ACTION ITEM
I'd like every record given again exactly, please.
'''
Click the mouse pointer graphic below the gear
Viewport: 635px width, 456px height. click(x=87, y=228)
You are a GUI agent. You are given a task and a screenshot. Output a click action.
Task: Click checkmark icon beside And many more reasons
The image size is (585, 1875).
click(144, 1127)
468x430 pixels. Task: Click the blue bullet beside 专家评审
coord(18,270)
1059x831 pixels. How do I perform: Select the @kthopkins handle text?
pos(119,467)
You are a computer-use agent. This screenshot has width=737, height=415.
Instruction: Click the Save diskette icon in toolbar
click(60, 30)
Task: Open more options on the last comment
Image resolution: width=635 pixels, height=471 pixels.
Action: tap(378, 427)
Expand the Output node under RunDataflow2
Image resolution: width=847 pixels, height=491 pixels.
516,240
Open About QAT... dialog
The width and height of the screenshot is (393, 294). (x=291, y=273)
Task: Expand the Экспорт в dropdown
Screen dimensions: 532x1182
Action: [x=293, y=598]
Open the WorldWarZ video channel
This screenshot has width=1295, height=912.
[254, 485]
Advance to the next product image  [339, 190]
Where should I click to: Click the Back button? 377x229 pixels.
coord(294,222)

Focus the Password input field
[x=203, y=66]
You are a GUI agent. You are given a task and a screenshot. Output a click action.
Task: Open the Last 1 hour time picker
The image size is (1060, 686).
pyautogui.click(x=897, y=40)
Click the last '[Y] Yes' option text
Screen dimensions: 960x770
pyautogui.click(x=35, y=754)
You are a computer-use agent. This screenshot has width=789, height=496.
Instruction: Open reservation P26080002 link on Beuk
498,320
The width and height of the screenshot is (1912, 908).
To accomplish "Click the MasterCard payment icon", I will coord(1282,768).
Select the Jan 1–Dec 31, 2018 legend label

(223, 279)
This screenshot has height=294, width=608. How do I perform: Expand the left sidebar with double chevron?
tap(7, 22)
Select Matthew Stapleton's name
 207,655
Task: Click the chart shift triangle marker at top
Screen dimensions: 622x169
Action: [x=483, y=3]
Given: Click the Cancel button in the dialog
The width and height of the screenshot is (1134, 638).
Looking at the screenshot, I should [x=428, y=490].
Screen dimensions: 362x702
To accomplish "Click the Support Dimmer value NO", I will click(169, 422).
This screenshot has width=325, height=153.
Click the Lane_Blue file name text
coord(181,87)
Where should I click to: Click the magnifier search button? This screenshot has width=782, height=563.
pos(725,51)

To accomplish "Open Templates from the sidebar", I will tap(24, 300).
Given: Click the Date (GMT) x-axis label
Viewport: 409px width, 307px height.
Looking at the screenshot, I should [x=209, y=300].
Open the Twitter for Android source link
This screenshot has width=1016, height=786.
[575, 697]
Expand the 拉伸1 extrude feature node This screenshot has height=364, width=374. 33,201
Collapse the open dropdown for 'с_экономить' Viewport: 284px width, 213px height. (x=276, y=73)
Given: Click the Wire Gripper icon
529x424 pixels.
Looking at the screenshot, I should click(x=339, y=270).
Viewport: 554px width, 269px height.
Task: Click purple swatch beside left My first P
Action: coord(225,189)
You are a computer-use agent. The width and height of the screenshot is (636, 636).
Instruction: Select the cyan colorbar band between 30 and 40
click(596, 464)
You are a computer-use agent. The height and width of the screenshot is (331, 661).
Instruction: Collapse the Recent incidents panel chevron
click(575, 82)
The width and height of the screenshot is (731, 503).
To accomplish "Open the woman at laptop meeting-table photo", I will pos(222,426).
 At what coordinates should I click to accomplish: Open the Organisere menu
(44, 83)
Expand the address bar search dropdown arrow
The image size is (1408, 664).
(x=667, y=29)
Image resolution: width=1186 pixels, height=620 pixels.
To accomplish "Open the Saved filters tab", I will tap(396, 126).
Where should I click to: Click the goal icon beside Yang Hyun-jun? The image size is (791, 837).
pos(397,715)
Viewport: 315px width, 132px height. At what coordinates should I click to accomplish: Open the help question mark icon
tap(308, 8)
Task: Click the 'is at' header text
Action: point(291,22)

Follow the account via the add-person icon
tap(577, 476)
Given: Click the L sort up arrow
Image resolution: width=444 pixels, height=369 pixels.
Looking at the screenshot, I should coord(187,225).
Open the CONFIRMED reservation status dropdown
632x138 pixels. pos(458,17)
'''
YOUR SOLUTION
Click the mouse pointer graphic below the gear
Viewport: 635px width, 456px height. click(x=87, y=228)
You are a GUI agent. You are given a task and a screenshot. Output a click action.
Task: Click checkmark icon beside And many more reasons
The image size is (585, 1875).
click(144, 1127)
468x430 pixels. Task: Click the blue bullet beside 专家评审
coord(18,270)
1059x831 pixels. How do I perform: Select the @kthopkins handle text?
pos(119,467)
You are a computer-use agent. This screenshot has width=737, height=415.
Instruction: Click the Save diskette icon in toolbar
click(60, 30)
Task: Open more options on the last comment
Image resolution: width=635 pixels, height=471 pixels.
Action: tap(378, 427)
Expand the Output node under RunDataflow2
Image resolution: width=847 pixels, height=491 pixels.
516,240
Open About QAT... dialog
The width and height of the screenshot is (393, 294). (x=291, y=273)
Task: Expand the Экспорт в dropdown
Screen dimensions: 532x1182
Action: [x=293, y=598]
Open the WorldWarZ video channel
This screenshot has width=1295, height=912.
[254, 485]
Advance to the next product image  [339, 190]
Where should I click to: Click the Back button? 377x229 pixels.
coord(294,222)

Focus the Password input field
[x=203, y=66]
You are a GUI agent. You are given a task and a screenshot. Output a click action.
Task: Open the Last 1 hour time picker
The image size is (1060, 686).
pyautogui.click(x=897, y=40)
Click the last '[Y] Yes' option text
Screen dimensions: 960x770
pyautogui.click(x=35, y=754)
You are a computer-use agent. This screenshot has width=789, height=496.
Instruction: Open reservation P26080002 link on Beuk
498,320
The width and height of the screenshot is (1912, 908).
To accomplish "Click the MasterCard payment icon", I will coord(1282,768).
Select the Jan 1–Dec 31, 2018 legend label

(223, 279)
This screenshot has height=294, width=608. How do I perform: Expand the left sidebar with double chevron?
tap(7, 22)
Select Matthew Stapleton's name
 207,655
Task: Click the chart shift triangle marker at top
Screen dimensions: 622x169
Action: [x=483, y=3]
Given: Click the Cancel button in the dialog
The width and height of the screenshot is (1134, 638).
Looking at the screenshot, I should [x=428, y=490].
Screen dimensions: 362x702
To accomplish "Click the Support Dimmer value NO", I will click(169, 422).
This screenshot has width=325, height=153.
Click the Lane_Blue file name text
coord(181,87)
Where should I click to: Click the magnifier search button? This screenshot has width=782, height=563.
pos(725,51)

To accomplish "Open Templates from the sidebar", I will tap(24, 300).
Given: Click the Date (GMT) x-axis label
Viewport: 409px width, 307px height.
Looking at the screenshot, I should [x=209, y=300].
Open the Twitter for Android source link
This screenshot has width=1016, height=786.
[575, 697]
Expand the 拉伸1 extrude feature node This screenshot has height=364, width=374. 33,201
Collapse the open dropdown for 'с_экономить' Viewport: 284px width, 213px height. (x=276, y=73)
Given: Click the Wire Gripper icon
529x424 pixels.
Looking at the screenshot, I should click(x=339, y=270).
Viewport: 554px width, 269px height.
Task: Click purple swatch beside left My first P
Action: coord(225,189)
You are a computer-use agent. The width and height of the screenshot is (636, 636).
Instruction: Select the cyan colorbar band between 30 and 40
click(596, 464)
You are a computer-use agent. The height and width of the screenshot is (331, 661).
Instruction: Collapse the Recent incidents panel chevron
click(575, 82)
The width and height of the screenshot is (731, 503).
To accomplish "Open the woman at laptop meeting-table photo", I will pos(222,426).
 At what coordinates should I click to accomplish: Open the Organisere menu
(44, 83)
Expand the address bar search dropdown arrow
The image size is (1408, 664).
(x=667, y=29)
Image resolution: width=1186 pixels, height=620 pixels.
To accomplish "Open the Saved filters tab", I will tap(396, 126).
Where should I click to: Click the goal icon beside Yang Hyun-jun? The image size is (791, 837).
pos(397,715)
Viewport: 315px width, 132px height. At what coordinates should I click to accomplish: Open the help question mark icon
tap(308, 8)
Task: Click the 'is at' header text
Action: point(291,22)

Follow the account via the add-person icon
tap(577, 476)
Given: Click the L sort up arrow
Image resolution: width=444 pixels, height=369 pixels.
Looking at the screenshot, I should coord(187,225).
Open the CONFIRMED reservation status dropdown
632x138 pixels. pos(458,17)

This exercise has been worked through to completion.